Token generation was recently improved in 3.0, allowing Cassandra to place new tokens a little more intelligently (see CASSANDRA-7032). You can also manually configure tokens (see initial_token), although it can become tricky to keep things balanced when it comes time to expand the cluster unless you plan on doubling the number of nodes.
The total number of tokens in a cluster is the number of nodes in the cluster multiplied by the number of vnodes per node.
In regards to placement of replicas, the first copy of a partition is placed in the node that owns that partition's token. The additional n copies are placed sequentially on the next n nodes in the ring that are in the same data centre. There is no relationship between tokens and keyspaces.
When a new write comes into a coordinator node, the coordinator node determines which node owns the partition by hashing the partition key. Note that for better performance this can actually be done by the driver instead if you use TokenAwarePolicy. The coordinator sends the write to the node that owns the partition, and if the data needs to be replicated the coordinator node also writes the replicas to the next two nodes sequentially in the token-space.
For example, suppose that we have 3 nodes which each have one token: node1: 10, node2: 20 & node3: 30. If we write a record whose partition key hashes to 22, to a keyspace with RF3, then the first copy goes to node2, the second goes to node3 and the third goes to node1. Note that each replica is equally valid - there is nothing special about the "first" replica other than that it happens to be stored on the "first" replica node.
Vnodes do not change this process, they just split up each node's token ranges by allowing each node to have more than one token. For example, if our cluster now has 2 vnodes for each node, it might instead look like this: node1: 10, 25, node2: 20, 3 & node3: 30, 21. Now our write that hashed to 22 goes to node3 (because it owns the range from 21-24), and the copies go to node1 and node2.

How does cassandra find the node that contains the data?

I've read quite a few articles and a lot of question/answers on SO about Cassandra but I still can't figure out how Cassandra decides which node(s) to go to when it's reading the data.
First, some assumptions about an imaginary cluster:
Replication Strategy = simple
Using Random Partitioner
Cluster of 10 nodes
Replication Factor of 5
Here's my understanding of how writes work based on various Datastax articles and other blog posts I've read:
Client sends the data to a random node
The "random" node is decided based on the MD5 hash of the primary key.

** Data section **
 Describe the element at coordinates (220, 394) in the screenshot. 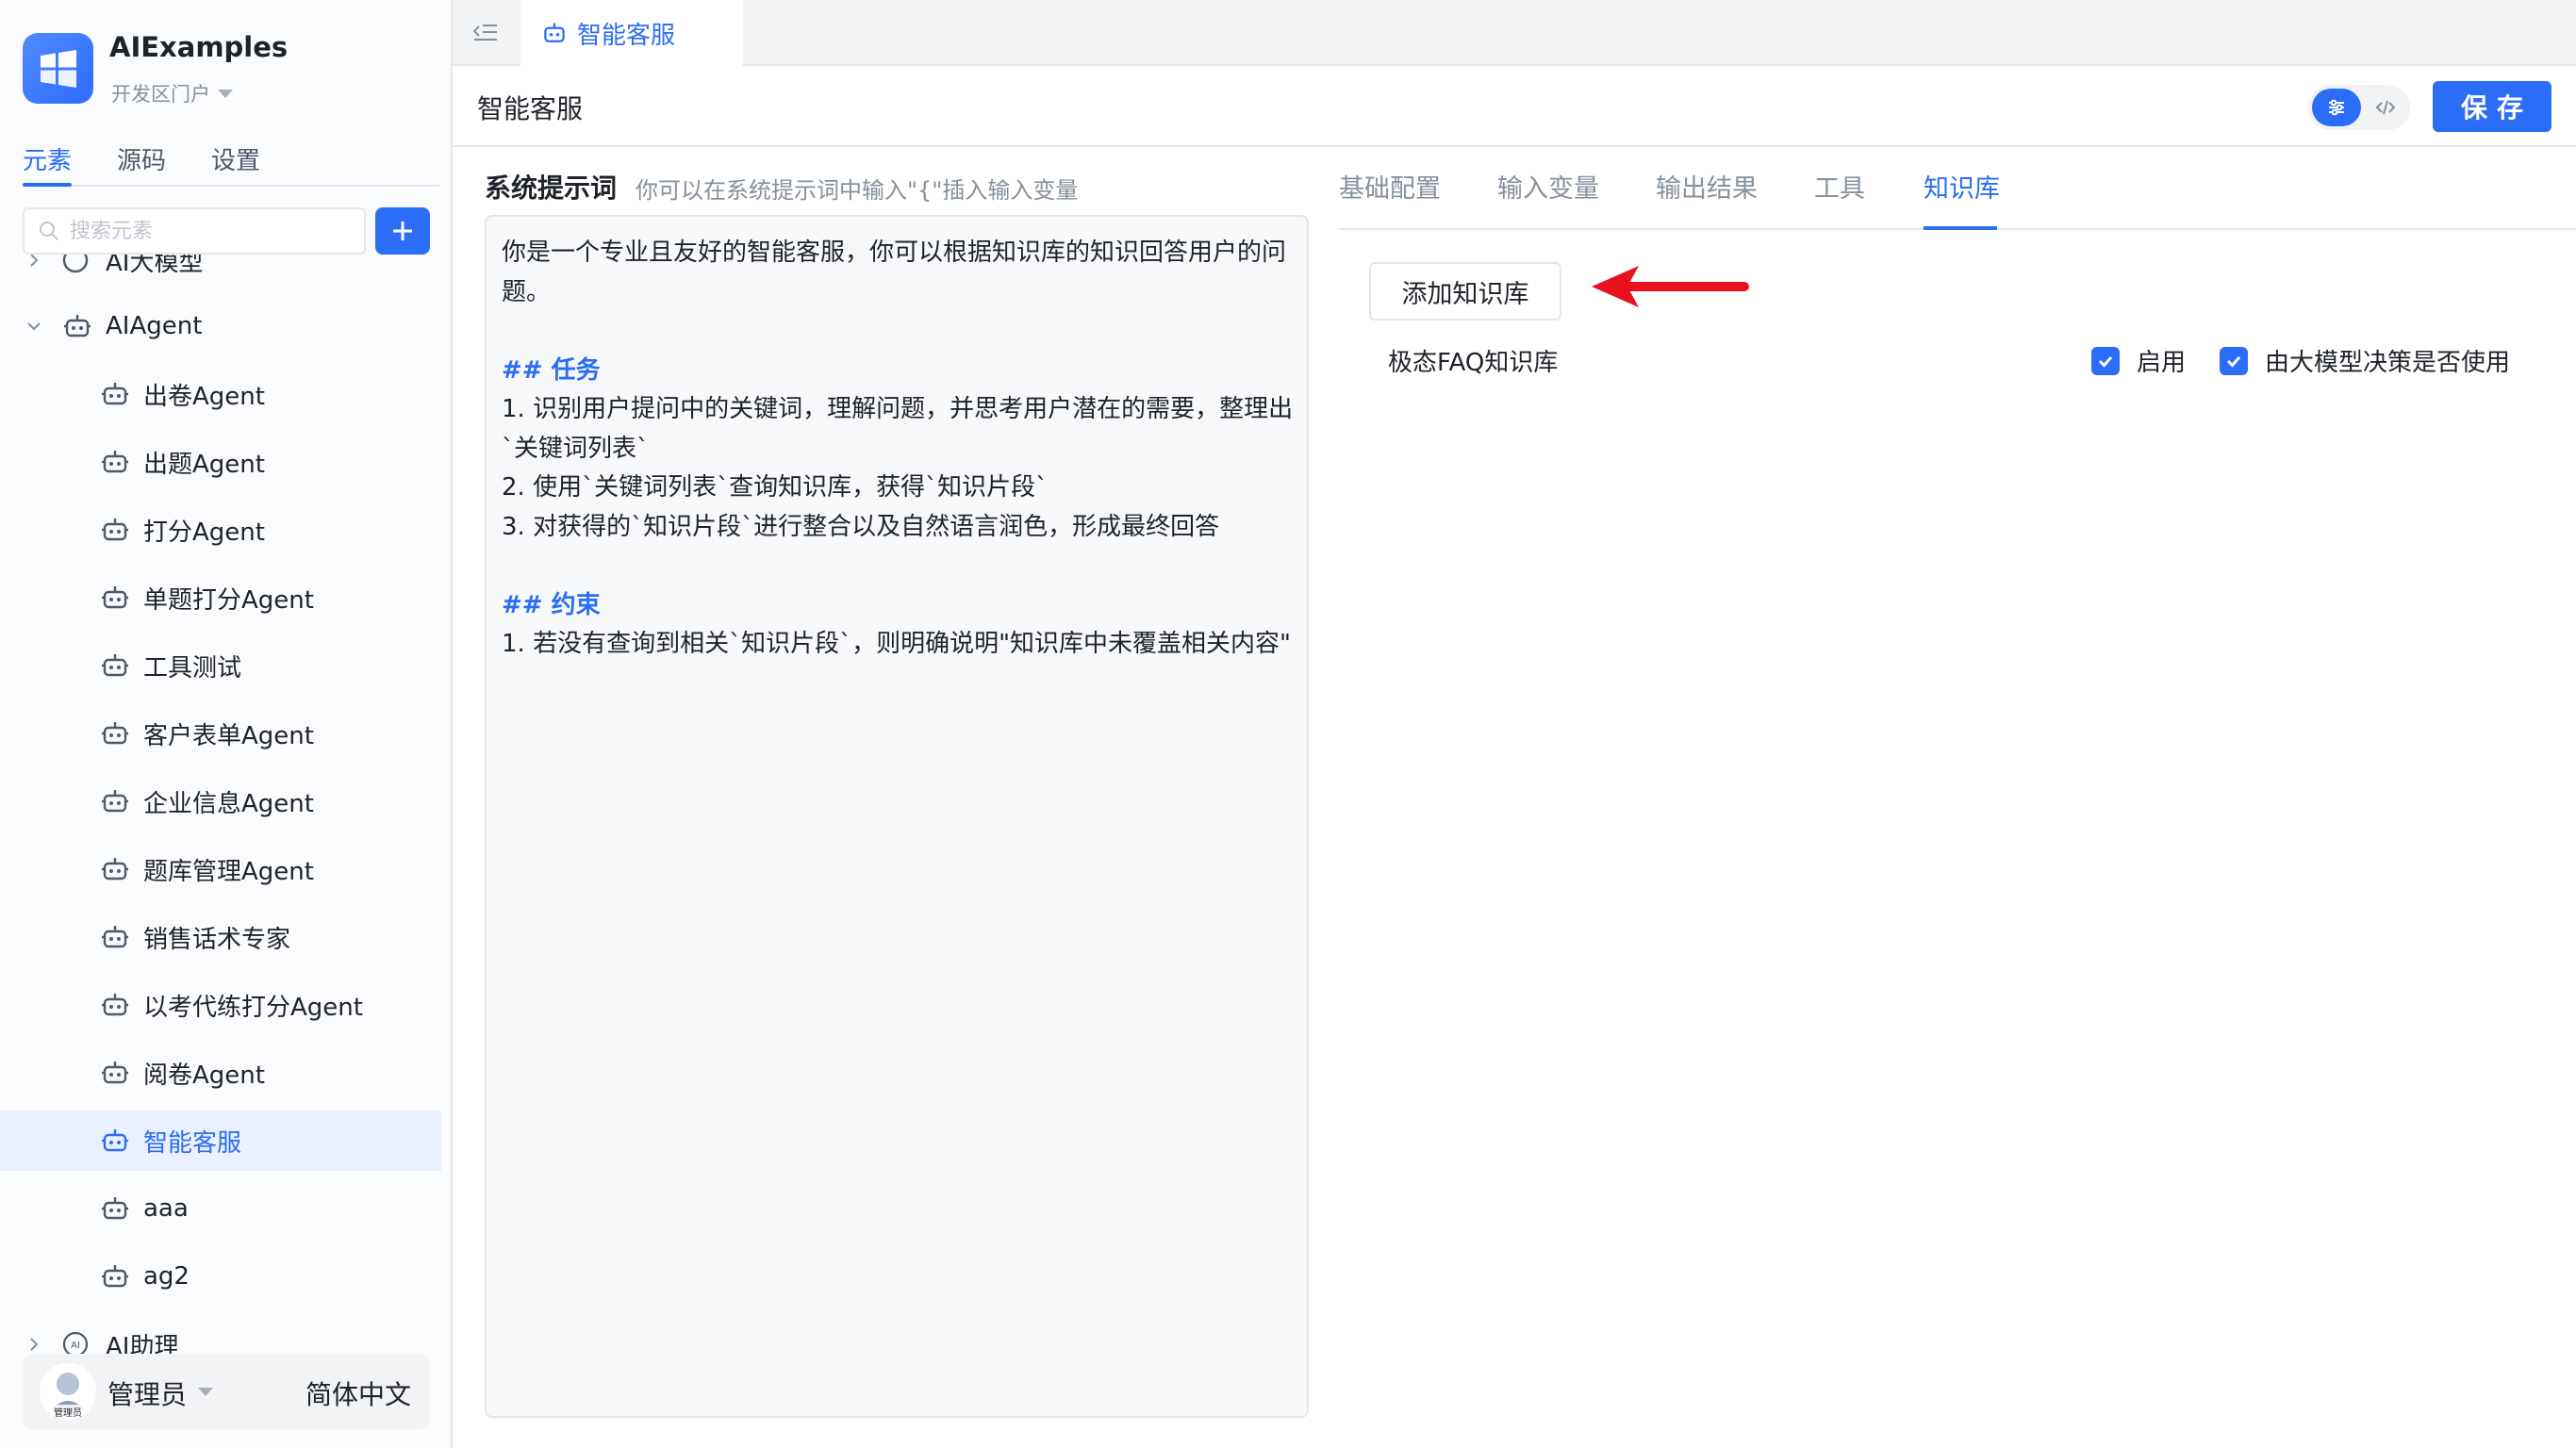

** What to do **
Rewrite the stretch of the Cassandra excerpt from "When a new write" through "in the token-space.", replacing "coordinator node" with "receiving node".

** Answer to the problem **
When a new write comes into a receiving node, the receiving node determines which node owns the partition by hashing the partition key. Note that for better performance this can actually be done by the driver instead if you use TokenAwarePolicy. The coordinator sends the write to the node that owns the partition, and if the data needs to be replicated the receiving node also writes the replicas to the next two nodes sequentially in the token-space.